**TASK PROMPT:** Repeat the data below, replacing "SSL Certificate" with "TLS Certificate" and leaving everything else unchanged.

**GIVEN DATA:**
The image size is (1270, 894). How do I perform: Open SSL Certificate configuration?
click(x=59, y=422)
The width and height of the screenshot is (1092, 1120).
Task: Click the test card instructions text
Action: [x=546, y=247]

**SOLUTION:**
The image size is (1270, 894). How do I perform: Open TLS Certificate configuration?
click(x=59, y=422)
The width and height of the screenshot is (1092, 1120).
Task: Click the test card instructions text
Action: [x=546, y=247]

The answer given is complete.